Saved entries
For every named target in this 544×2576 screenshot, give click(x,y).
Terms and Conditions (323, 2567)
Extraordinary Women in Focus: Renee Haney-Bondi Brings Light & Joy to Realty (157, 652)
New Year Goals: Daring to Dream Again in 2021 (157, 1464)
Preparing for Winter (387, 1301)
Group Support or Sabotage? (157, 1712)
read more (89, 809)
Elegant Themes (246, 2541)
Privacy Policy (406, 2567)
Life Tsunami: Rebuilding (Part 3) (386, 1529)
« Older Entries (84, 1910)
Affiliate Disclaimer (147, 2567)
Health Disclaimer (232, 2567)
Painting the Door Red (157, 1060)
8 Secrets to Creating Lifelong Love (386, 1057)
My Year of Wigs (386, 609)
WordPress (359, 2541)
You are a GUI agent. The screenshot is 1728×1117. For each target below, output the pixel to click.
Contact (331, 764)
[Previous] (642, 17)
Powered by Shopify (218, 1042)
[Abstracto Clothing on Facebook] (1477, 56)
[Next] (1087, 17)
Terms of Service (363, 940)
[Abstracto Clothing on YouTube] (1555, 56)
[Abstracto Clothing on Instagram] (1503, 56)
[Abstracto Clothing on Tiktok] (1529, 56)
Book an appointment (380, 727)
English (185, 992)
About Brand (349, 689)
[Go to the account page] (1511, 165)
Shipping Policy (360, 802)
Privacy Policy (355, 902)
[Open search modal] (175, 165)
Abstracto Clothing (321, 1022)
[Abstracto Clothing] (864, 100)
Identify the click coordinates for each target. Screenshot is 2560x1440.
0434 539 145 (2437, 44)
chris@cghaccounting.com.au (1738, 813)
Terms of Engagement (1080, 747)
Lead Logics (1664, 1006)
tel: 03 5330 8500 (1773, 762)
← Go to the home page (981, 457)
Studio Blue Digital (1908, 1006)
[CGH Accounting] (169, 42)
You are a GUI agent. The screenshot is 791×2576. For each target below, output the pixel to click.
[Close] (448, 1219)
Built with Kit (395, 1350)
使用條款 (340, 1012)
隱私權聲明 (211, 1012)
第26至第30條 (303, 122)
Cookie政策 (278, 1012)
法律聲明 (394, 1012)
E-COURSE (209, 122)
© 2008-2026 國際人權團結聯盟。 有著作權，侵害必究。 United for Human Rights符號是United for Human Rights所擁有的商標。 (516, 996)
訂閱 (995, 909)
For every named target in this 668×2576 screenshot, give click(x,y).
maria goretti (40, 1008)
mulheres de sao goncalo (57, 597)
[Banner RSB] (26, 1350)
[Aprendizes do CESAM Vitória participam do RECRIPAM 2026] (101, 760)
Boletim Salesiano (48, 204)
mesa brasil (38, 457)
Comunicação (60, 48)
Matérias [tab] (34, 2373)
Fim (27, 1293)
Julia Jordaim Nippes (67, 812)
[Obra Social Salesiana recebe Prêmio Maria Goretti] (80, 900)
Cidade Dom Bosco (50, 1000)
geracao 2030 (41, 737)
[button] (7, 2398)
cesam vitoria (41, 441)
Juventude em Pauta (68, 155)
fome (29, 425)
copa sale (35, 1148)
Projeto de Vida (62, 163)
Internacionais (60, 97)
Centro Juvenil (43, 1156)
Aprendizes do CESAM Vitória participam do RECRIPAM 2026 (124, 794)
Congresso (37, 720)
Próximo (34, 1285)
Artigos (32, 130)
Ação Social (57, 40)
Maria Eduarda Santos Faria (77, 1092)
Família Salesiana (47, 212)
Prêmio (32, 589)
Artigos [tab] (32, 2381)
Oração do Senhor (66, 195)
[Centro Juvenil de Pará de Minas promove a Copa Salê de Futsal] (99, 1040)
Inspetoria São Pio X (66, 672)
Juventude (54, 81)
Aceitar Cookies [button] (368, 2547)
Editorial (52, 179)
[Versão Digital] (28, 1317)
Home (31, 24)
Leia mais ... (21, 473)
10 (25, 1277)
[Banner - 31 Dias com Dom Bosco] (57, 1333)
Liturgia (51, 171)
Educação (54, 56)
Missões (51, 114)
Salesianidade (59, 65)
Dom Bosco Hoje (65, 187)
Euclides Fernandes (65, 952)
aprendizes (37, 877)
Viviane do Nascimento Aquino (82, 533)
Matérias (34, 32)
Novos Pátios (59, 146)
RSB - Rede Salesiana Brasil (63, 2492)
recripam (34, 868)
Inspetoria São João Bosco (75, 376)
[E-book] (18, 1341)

> Work to be completed:
Find the word "Terms" in the entries. Copy each line that holds it.

> Reply:
Terms and Conditions (323, 2567)
Terms of Service (363, 940)
Terms of Engagement (1080, 747)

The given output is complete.